▸ Testo fornito:
Intendiamoci, io sono contrarissimo al modello di “Stato nazionale” ottocentesco. Ma se prendiamo i versi di Marzo 1821 di Alessandro Manzoni, una d’arme, di lingua, d’altare, di memorie, di sangue e di cor e confrontiamo l’Italia con la Padania, è quest’ultima ad essere una nazione e non certo l’Italia. L’unica posizione coerente è quella di chi afferma che le “nazioni” non esistono in natura e quindi né la Padania, né l’Italia.
In sostanza, se la Padania non è una nazione (a dispetto dell’omogeneità linguistica, etnica e culturale dei suoi abitanti), figuriamoci l’Italia, formata da un’accozzaglia di popolazioni che non hanno nulla in comune, neanche la lingua effettivamente parlata (dialetto). Ma per riassumere il rapporto fra identità e interessi, poniamo la questione in questi termini: alla naturale disomogeneità etnica italiana si è ormai aggiunta la distonia di interessi. Se la Padania è una “Comunità fittizia”, l’Italia si fonda ormai solo sull’affettività (…). Per quanto riguarda la Padania, possiamo dire che “cuore e cervello” non vanno nella stessa direzione, mentre diverso è il caso del Meridione: lì gli interessi delle popolazioni sono in massima parte coincidenti con quelli della classe politica romana.
(pg. 166-169, dal resoconto dal dibattito con Augusto Barbera Federalismo e secessione, 1997)
L’EUROPA DELLE CITTÀ
Declineranno, una dopo l’altra, tutte le grandi strutture istituzionali che hanno caratterizzato, nel corso dei secoli, il nostro paesaggio politico. Ad esempio il Parlamento su base nazionale, non solo strutturalmente incapace di produrre decisioni, ma ormai continuamente scavalcato, sulle questioni politicamente ed economicamente più importanti da organismi che agiscono al di fuori della struttura
parlamentare. Con parlamenti e le loro mischie interne verrà meno la classe dei parlamentari, queste figure ottocentesche, un po’ noiose e arroganti, che abbiamo sempre immaginato, obbedendo a una certa oleografia, come i protagonisti assoluti e necessari di ogni politica. I grandi partiti di massa, dal canto loro, sono già un ricordo, sostituiti oramai da aggregazioni di interessi nelle quali non conta più
l’ideologia, ma il carisma dei capi e l’uso scientifico della propaganda. Cambiando i partiti, cambia anche il meccanismo della
rappresentanza. Così come è destinato mutare il significato sin qui attribuito alla Costituzione. La politica ha oggi assunto una dimensione pienamente mondana e secolare: come può dunque concepirsi un atto politico, come appunto la Costituzione, avvolto da un’aura quasi sacrale e religiosa, giudicato intoccabile, un sistema chiuso di norme che una volta posto è destinato a vincolare la vita di tutte le generazioni a venire? In realtà, ogni generazione dovrebbe poter scrivere la propria Costituzione, fissare autonomamente le regole della convivenza politica secondo le proprie esigenze e necessità. (…) Io sostengo il Federalismo come soluzione e via d’uscita al declino irreversibile dello Stato nazionale. Ma se debbo dire qual è il mio vero modello politico di riferimento, il novum che mi piacerebbe vedere realizzato, si tratta di un modello che definisco “anseatico”, che ricalca quello delle città commerciali libere che l’Europa ha conosciuto prima che ovunque nel continente si imponesse la struttura statuale moderna, con i suoi eserciti e la sua burocrazia.

▸ Dati forniti:
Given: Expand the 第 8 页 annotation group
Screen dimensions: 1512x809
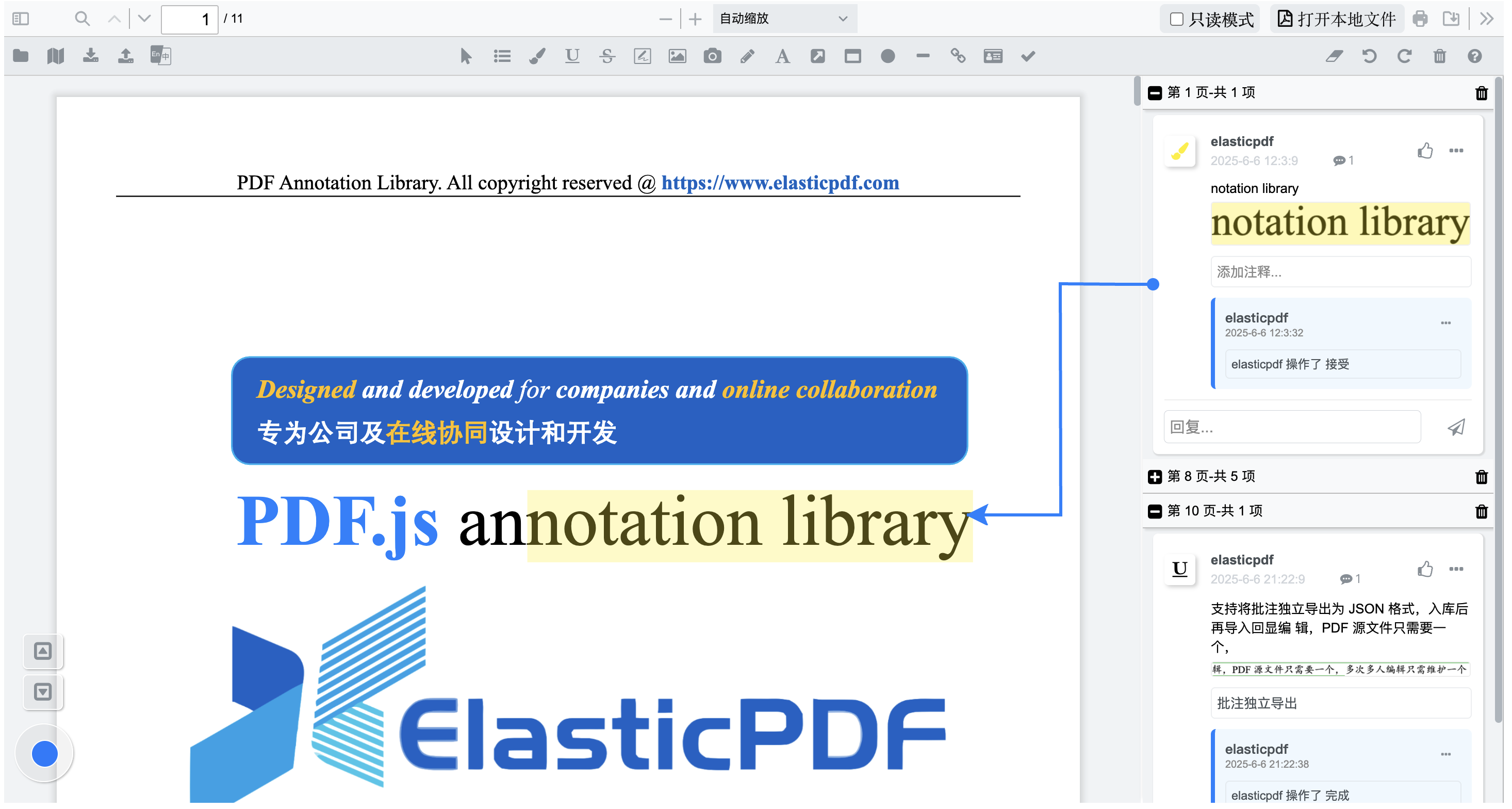Looking at the screenshot, I should click(x=1155, y=477).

▸ Cosa si chiede:
[A] Nel testo, con quale aggettivo viene definito il modello politico che ricalca quello delle città commerciali libere?
[B] Stampa il passo del testo che inizia con le parole contenenti "Intendiamoci, io sono" e termina con "Padania, né l’Italia.".
[C] Indica se ciascuna affermazione concorda con il testo, rispondendo sì o no e citando le parole decisive del testo.
(i) I grandi partiti di massa sono già un ricordo.
(ii) Ogni generazione dovrebbe poter scrivere la propria Costituzione.
(iii) Nel Meridione gli interessi delle popolazioni divergono da quelli della classe politica romana.
Per rispondere basati soltanto sul testo.

▸ Risposte fornite:
[A] Anseatico.

[B]
Intendiamoci, io sono contrarissimo al modello di “Stato nazionale” ottocentesco. Ma se prendiamo i versi di Marzo 1821 di Alessandro Manzoni, una d’arme, di lingua, d’altare, di memorie, di sangue e di cor e confrontiamo l’Italia con la Padania, è quest’ultima ad essere una nazione e non certo l’Italia. L’unica posizione coerente è quella di chi afferma che le “nazioni” non esistono in natura e quindi né la Padania, né l’Italia.

[C]
(i) Sì: "I grandi partiti di massa, dal canto loro, sono già un ricordo".
(ii) Sì: "ogni generazione dovrebbe poter scrivere la propria Costituzione".
(iii) No: "lì gli interessi delle popolazioni sono in massima parte coincidenti con quelli della classe politica romana".